::: Data to use :::
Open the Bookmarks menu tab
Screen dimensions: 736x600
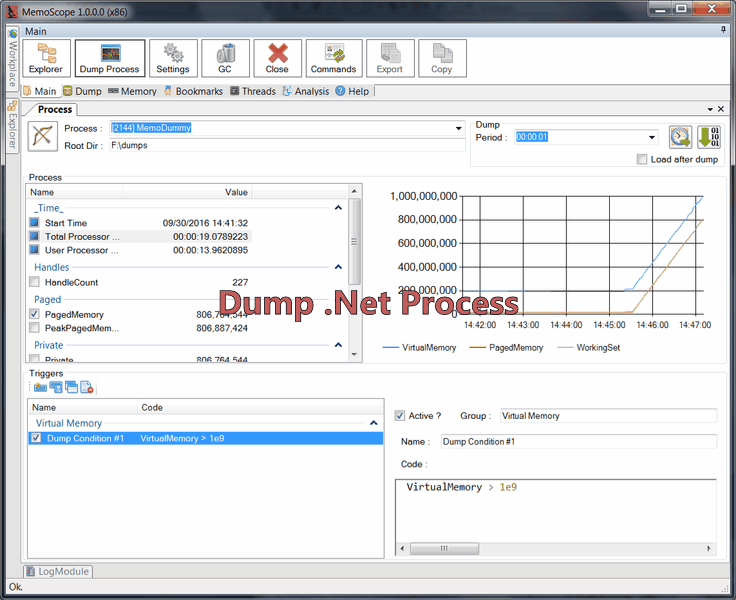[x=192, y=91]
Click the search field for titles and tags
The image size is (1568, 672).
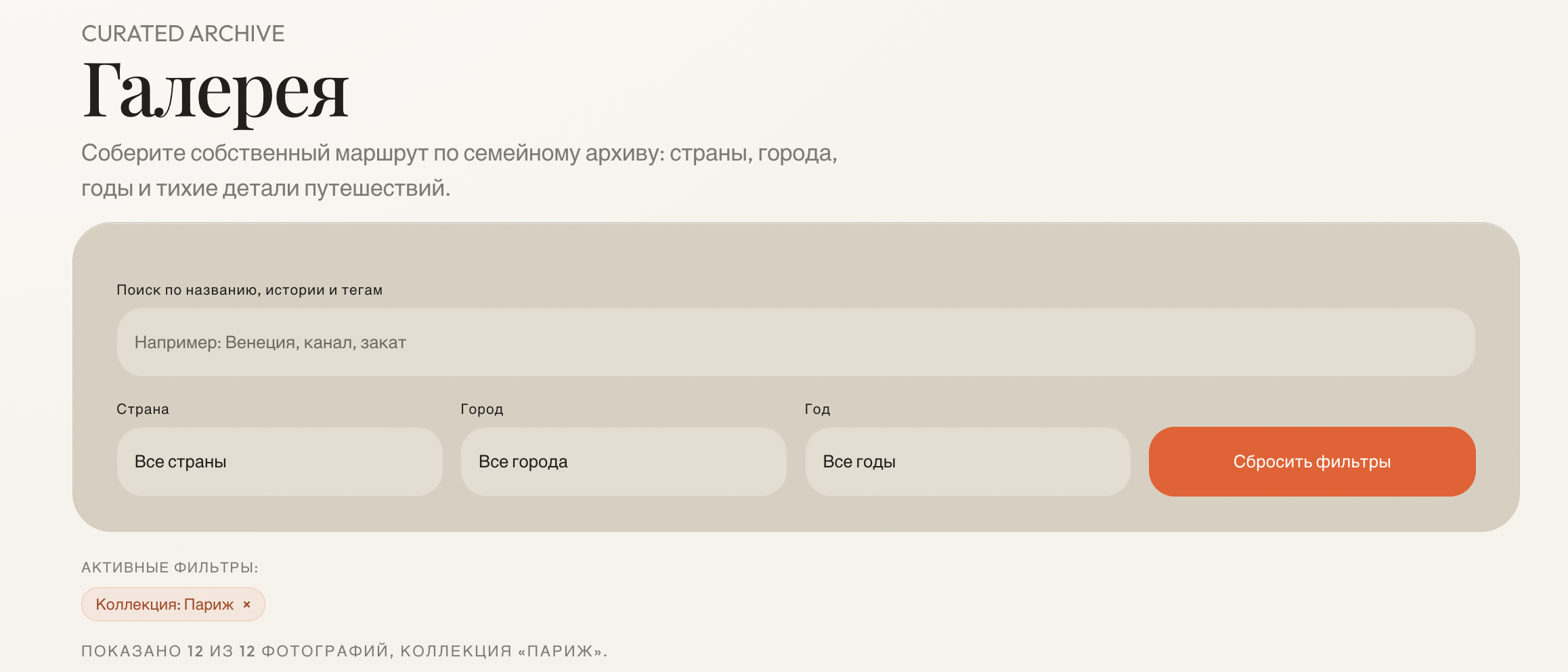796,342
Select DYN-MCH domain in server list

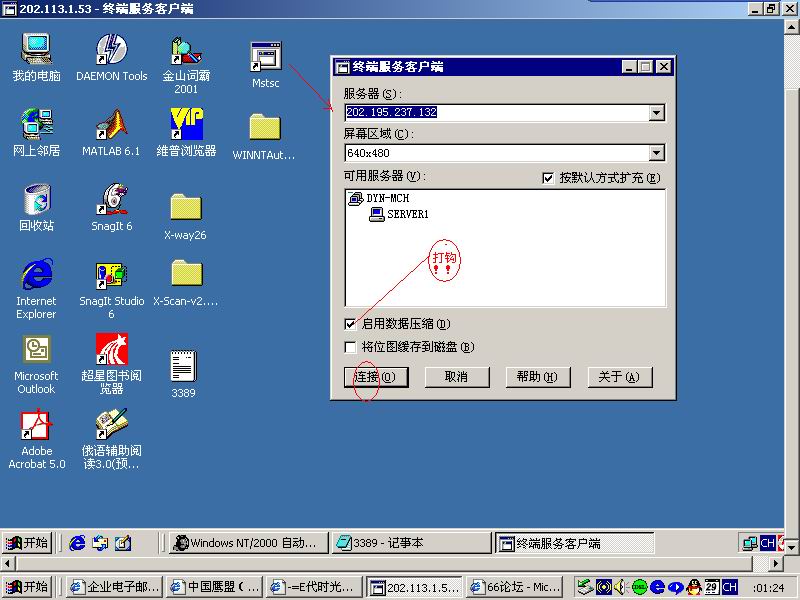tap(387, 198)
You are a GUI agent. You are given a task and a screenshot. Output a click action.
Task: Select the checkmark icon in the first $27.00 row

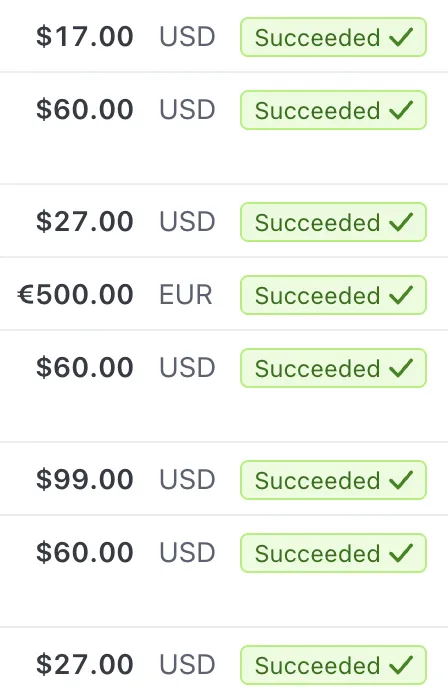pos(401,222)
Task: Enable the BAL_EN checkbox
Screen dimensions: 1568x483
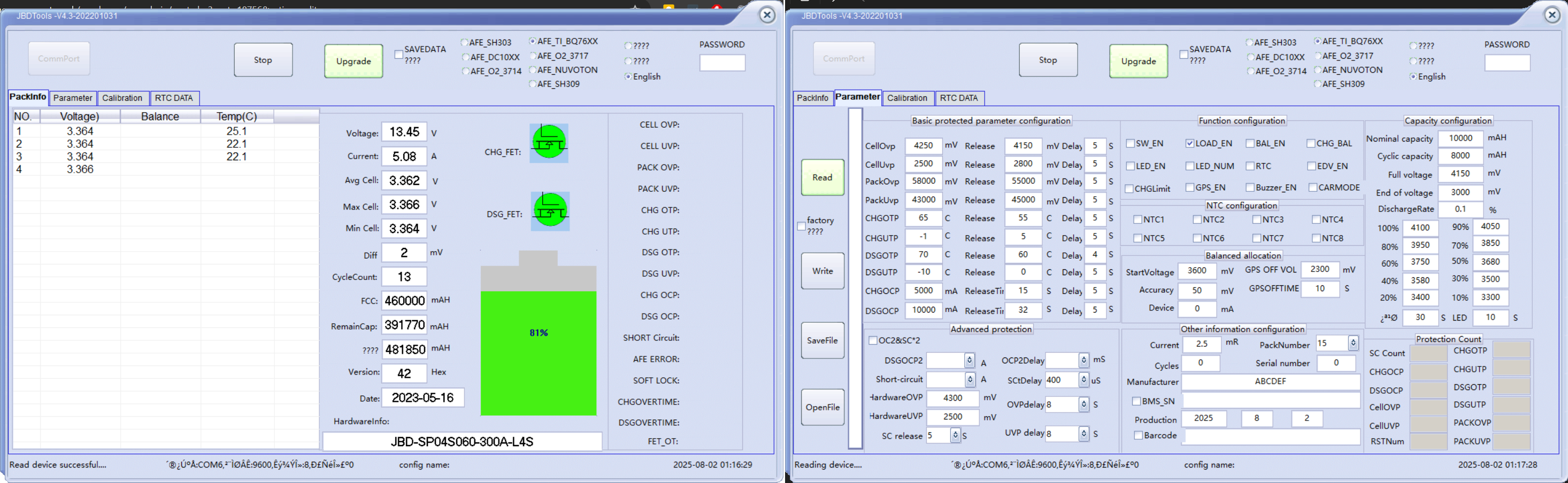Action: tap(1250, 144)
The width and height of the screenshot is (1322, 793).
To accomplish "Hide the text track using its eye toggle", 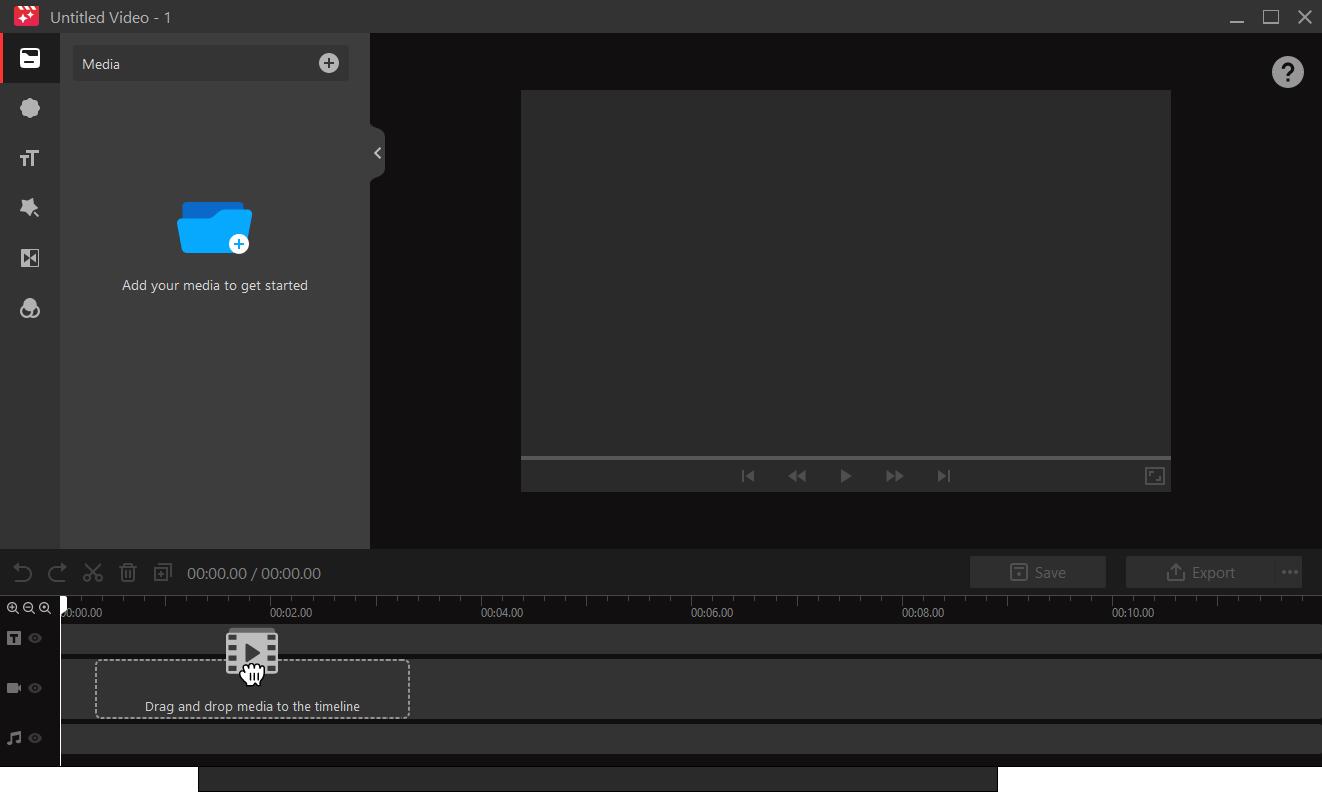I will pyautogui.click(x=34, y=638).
:::
Aim: Copy out every line of the entries from the beginning down to the line containing "Action: tap(1250, 144)", including that line. Omit the pictures from your copy.

Written answer:
Open the Bookmarks menu tab
Screen dimensions: 736x600
[x=192, y=91]
Click the search field for titles and tags
The image size is (1568, 672).
796,342
Select DYN-MCH domain in server list

tap(387, 198)
You are a GUI agent. You are given a task and a screenshot. Output a click action.
Task: Select the checkmark icon in the first $27.00 row

pos(401,222)
Task: Enable the BAL_EN checkbox
Screen dimensions: 1568x483
Action: tap(1250, 144)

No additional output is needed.